REPUBLIKA.CO.ID, BOGOR -- Menteri Riset dan Teknologi (Menristek)/Kepala Badan Riset Inovasi Nasional (BRIN) Bambang Permadi Soemantri Brodjonegoro mengatakan bandar antariksa internasional di Pulau Biak, Provinsi Papua, akan dikembangkan. Pengembangan melalui skema konsorsium dengan menggandeng investor internasional.

"Kita harapkan LAPAN nantinya dengan dukungan kami di kementerian bisa menggandeng investor internasional dalam bentuk konsorsium sehingga bandaranya nanti tidak hanya bandaranya Indonesia tapi bandar antariksainternasional," kata Menristek Bambang kepada wartawan saat mengunjungi Pusat Teknologi Satelit Lembaga Penerbangan dan Antariksa Nasional (LAPAN) di Rancabungur, Bogor, Jawa Barat, Jumat (21/2).

Baca Juga

Dia mendorong Lembaga Penerbangan dan Antariksa Nasional (LAPAN) untuk segera bisa merealisasikan bandar antariksa internasional. Sebab, angkasa luar sudah menjadi bisnis besar.
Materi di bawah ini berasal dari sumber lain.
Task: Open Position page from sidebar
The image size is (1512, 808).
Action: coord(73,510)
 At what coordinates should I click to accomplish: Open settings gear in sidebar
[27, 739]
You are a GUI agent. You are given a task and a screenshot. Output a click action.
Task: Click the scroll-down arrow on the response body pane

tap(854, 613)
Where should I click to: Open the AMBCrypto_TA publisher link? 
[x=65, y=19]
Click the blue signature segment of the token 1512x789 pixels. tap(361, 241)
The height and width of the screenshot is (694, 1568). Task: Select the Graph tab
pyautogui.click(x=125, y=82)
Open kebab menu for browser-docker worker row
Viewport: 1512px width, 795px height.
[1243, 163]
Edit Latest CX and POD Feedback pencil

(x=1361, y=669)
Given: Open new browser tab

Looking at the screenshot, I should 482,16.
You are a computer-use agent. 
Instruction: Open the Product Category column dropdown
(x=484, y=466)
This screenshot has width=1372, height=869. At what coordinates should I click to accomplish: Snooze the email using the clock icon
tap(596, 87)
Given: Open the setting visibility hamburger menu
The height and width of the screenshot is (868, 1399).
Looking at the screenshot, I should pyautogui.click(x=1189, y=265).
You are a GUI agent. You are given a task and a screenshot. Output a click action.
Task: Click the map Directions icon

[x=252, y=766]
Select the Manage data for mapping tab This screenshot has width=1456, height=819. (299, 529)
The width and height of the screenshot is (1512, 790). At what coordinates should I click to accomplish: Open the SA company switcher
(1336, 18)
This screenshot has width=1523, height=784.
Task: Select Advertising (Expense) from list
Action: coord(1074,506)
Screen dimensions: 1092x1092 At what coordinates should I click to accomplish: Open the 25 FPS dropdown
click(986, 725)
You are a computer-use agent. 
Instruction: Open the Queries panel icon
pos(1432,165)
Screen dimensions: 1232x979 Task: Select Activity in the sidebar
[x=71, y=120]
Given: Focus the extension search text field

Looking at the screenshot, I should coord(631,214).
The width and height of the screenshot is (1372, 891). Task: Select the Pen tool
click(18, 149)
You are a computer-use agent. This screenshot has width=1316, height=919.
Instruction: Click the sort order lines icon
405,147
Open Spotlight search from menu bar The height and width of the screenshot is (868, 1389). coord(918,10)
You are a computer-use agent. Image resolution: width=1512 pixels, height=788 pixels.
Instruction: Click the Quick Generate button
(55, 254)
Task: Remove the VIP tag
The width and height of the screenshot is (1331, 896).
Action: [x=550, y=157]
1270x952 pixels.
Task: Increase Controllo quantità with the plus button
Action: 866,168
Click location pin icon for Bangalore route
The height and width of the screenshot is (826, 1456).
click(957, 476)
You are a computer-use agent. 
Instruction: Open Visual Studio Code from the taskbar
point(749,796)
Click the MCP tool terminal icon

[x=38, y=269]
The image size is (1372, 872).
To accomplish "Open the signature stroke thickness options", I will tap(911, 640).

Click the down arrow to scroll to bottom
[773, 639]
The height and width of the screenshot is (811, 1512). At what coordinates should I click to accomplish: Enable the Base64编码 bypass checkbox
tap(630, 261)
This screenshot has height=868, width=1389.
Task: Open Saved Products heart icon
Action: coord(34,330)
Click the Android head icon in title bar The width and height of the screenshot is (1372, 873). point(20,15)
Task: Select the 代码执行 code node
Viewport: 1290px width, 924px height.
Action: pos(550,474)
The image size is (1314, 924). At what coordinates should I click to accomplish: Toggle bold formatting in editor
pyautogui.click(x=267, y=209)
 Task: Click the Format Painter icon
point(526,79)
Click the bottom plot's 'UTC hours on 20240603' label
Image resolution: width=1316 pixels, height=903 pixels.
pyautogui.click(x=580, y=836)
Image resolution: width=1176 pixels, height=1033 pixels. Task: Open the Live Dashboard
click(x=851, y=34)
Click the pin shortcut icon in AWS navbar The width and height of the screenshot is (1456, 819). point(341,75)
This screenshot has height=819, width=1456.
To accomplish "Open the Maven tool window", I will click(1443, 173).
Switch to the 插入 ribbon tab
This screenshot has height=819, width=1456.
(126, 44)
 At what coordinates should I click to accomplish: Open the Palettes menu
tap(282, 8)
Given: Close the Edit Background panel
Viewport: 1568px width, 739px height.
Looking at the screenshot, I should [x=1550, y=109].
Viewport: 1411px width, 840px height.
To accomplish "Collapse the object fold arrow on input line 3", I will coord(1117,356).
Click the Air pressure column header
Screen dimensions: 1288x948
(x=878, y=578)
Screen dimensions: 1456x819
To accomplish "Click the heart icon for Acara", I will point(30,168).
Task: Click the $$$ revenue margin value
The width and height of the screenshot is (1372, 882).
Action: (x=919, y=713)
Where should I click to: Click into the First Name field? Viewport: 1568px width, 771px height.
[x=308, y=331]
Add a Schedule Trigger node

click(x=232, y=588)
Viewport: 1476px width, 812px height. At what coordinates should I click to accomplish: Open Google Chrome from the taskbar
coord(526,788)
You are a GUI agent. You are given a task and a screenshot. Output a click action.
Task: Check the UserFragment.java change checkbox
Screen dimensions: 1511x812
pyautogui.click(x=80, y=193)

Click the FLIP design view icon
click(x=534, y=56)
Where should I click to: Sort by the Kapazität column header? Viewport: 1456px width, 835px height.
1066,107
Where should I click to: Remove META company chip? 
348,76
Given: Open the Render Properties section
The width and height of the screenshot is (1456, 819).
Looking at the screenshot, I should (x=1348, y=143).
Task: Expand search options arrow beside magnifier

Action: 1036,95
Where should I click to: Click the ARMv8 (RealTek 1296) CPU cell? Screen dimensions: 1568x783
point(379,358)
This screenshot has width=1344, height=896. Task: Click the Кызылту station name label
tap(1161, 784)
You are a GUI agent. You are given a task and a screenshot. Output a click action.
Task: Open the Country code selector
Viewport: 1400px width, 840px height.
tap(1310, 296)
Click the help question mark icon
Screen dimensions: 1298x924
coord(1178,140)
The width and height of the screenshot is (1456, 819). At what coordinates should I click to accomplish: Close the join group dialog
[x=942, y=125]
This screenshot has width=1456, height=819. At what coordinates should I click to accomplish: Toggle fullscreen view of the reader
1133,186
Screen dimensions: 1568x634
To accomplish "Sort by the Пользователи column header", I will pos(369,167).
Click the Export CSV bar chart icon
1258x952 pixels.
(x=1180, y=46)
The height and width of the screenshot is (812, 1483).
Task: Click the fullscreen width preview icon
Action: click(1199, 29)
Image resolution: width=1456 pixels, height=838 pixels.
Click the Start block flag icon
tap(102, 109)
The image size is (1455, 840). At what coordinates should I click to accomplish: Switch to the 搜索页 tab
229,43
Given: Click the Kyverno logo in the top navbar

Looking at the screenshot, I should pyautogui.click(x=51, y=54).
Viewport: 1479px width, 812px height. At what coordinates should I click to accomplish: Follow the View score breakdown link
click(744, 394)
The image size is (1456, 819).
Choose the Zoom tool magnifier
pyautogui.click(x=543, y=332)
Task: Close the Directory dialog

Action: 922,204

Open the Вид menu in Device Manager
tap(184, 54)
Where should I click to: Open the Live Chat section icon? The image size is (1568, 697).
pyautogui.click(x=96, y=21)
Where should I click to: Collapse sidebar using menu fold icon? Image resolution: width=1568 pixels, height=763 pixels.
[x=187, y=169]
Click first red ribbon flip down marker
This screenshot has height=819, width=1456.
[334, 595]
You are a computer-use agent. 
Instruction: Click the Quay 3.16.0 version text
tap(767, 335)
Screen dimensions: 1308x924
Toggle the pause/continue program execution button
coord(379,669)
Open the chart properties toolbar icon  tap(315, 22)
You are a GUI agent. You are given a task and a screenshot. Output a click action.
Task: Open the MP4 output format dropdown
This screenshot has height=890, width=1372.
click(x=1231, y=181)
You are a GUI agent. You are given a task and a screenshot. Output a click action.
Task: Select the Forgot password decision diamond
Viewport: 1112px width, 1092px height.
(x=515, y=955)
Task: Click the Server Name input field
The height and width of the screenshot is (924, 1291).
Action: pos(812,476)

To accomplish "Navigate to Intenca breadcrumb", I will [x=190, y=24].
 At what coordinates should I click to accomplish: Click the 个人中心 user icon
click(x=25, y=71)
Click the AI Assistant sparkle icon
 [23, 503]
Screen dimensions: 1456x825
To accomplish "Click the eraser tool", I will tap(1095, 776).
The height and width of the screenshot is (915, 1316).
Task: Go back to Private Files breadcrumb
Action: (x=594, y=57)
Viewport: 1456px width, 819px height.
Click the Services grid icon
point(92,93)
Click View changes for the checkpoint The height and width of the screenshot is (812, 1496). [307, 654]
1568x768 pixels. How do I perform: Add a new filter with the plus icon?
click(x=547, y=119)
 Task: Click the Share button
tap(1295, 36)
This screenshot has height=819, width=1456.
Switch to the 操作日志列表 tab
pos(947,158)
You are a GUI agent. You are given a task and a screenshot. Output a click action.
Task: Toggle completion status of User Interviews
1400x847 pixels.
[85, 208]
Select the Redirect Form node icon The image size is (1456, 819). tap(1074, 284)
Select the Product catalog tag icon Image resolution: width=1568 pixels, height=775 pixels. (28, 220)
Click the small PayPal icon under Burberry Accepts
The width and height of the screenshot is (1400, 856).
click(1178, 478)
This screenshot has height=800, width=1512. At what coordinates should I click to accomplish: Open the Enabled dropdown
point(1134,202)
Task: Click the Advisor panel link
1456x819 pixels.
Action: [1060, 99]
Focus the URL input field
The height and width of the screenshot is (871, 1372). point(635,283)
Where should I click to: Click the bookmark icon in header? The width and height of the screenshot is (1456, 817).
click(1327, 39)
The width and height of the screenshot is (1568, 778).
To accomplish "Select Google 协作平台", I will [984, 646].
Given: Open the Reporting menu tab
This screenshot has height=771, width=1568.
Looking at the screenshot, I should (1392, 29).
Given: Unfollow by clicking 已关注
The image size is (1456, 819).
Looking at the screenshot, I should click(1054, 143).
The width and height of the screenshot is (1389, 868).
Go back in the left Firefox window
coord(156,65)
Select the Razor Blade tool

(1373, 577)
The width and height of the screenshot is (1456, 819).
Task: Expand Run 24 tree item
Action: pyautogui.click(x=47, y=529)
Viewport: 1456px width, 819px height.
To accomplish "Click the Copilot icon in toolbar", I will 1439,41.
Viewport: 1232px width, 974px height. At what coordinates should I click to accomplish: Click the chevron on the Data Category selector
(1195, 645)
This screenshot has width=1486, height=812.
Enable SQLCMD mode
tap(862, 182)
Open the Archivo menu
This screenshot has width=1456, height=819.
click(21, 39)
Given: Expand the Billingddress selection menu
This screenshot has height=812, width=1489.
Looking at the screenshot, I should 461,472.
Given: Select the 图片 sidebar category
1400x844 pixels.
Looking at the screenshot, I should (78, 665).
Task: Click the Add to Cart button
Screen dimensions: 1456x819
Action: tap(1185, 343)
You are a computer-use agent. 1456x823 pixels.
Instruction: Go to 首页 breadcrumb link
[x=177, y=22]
Bahkan, pihak yang bermain di bisnis angkasa luar di Amerika Serikat bukan lagi hanya National Aeronautics and Space Administration (NASA) milik Amerika Serikat, tetapi perusahaan swasta. Menristek berharap agar di masa depan dapat menyaksikan satelit komunikasi Indonesia yang dibuat oleh LAPAN.

Tidak hanya itu, satelit diluncurkan dari bandar antariksa internasional yang ada di Indonesia dan dibawa oleh roket yang juga dibuat oleh LAPAN. "Suatu saat kita ingin menuju kepada kemandirian kita dalam penguasaan angkasa luar," ujarnya.

Tentu pengembangan bandar antariksa internasional di Pulau Biak dilakukan secara bertahap karena Indonesia ingin membangun dua bandar antariksa yakni skala kecil dan skala besar. "Saat ini kita sedang melakukan kontak dengan beberapa investor potensial," ujar Menteri Bambang.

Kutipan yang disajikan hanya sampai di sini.